Het is midden in de nacht als ik voor de zoveelste keer wakker word. Dit keer is het niet vanwege mijn moeder, die wel vaker huilend en smekend voor haar leven naast mij in mijn bed kwam liggen. Nee, dit keer kwam ze met de mededeling dat de net nog zeer actieve (vooral met zijn handen enzo) stiefvader zichzelf had opgehangen, aan de muur, met eenzelfde soort touw waarmee ik die middag nog buiten had gespeeld.
De avond voor het voorval begon zoals vele avonden en momenten in ons huis: onrustig. Mijn moeder en mijn stiefvader hadden ruzie: oftewel mijn stiefvader was high van de drugs, paranoïde en reageerde dat op ons af. De hele avond hoorde ik hen al ruzie maken vanuit mijn bed. Hij die paranoïde alle kamers met een geladen pistool af ging, om te checken of er andere mannen in huis waren, met mijn moeder aan haar haren sleurend erachteraan. Ze schreeuwde en smeekte hem haar met rust te laten. Hoe harder zij smeekte, des te zwaarder geschut werd er in gezet haar de mond tet snoeren. Dit keer waren het zijn vuisten en een metalen pijp.
Een paar jaar geleden was hij bij ons ingetrokken. Na een aantal maanden van daten, vertelde ze dat hij zou blijven. Hij leek een aardige man, misschien een beetje een smoezelig uiterlijk met zijn lange dreads en excentrieke kleding. Maar al vrij snel ontstonden er barsten in de relatie, hij werd dwingender en explosiever. En gebruikte steeds vaker zijn vuisten om zijn wil op te leggen.
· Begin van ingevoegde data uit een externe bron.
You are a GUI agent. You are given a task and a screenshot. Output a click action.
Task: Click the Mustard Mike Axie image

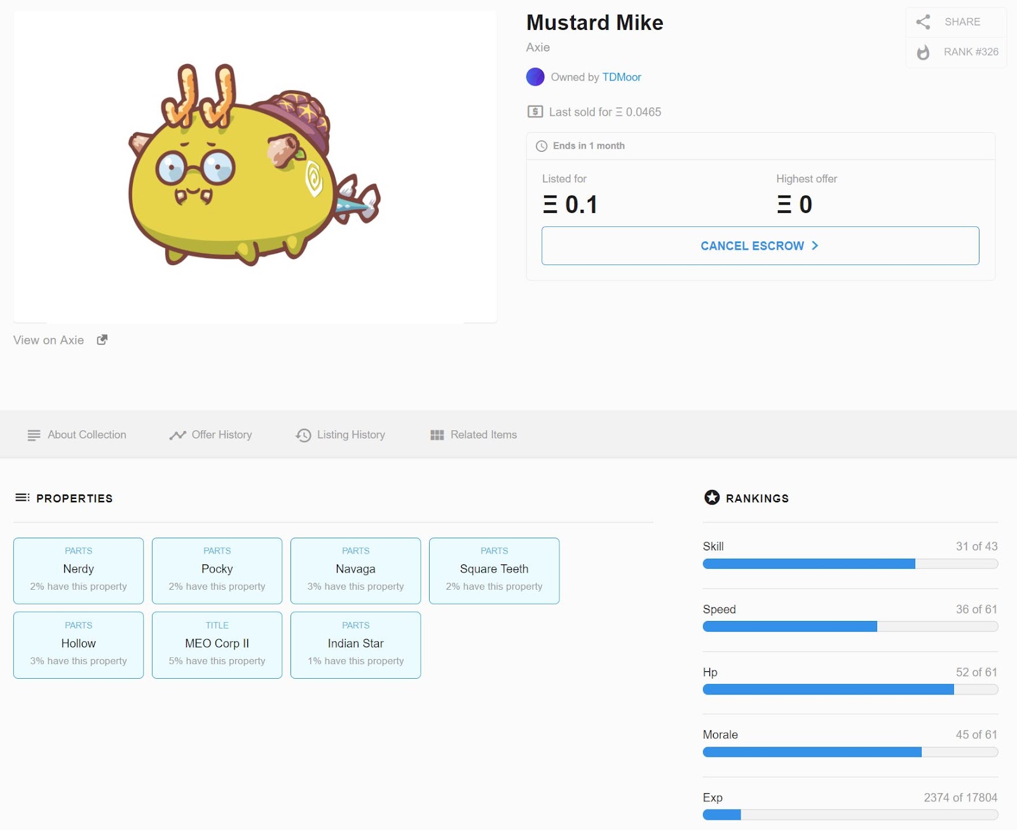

Nu was het vooral de angst om hem boos te maken wat mijn gevoel regeerde. Weer lag ik rillend van paniek in bed te luisteren naar de ruzie. De terror die deze man ons gezin aandeed: ik haatte haatte haatte hem daarvoor. En ik had hem zo vaak dood gewenst… En nu hing hij daar levenloos aan de muur. Mijn moeder schreeuwend en huilend naast mij vragend: “Wat moet ik nou doen? Halen we hem eraf, Chak, of niet?”
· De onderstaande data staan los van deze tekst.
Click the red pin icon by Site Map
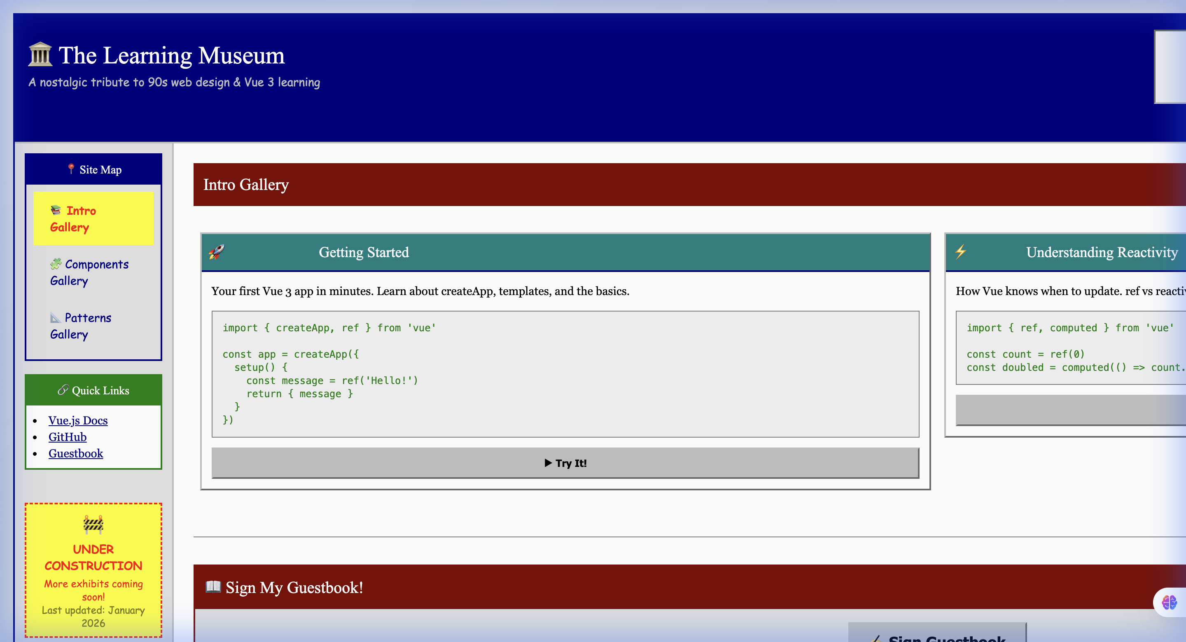The height and width of the screenshot is (642, 1186). pos(71,169)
Twee dagen later ga ik met haar mee op ziekenbezoek. Met gierende ambulance werd hij opgehaald, ze konden hem nog reanimeren. Nu lag hij daar in een ziekenhuisbed: zwak en met een dikke korst rondom zijn nek. Niks lijkt er nog over te zijn van de gewelddadige man die ik vond dat hij was.
Als we buiten staan, zijn we blij. Blij omdat hij nu niet bij ons thuis is, maar hier ligt. We doen de luchtpistool samen, dat is altijd ons triomfantelijke uiting van blijdschap geweest als hij het huis verliet. We zijn blij enzij belooft mij dat hij nooit meer terugkomt.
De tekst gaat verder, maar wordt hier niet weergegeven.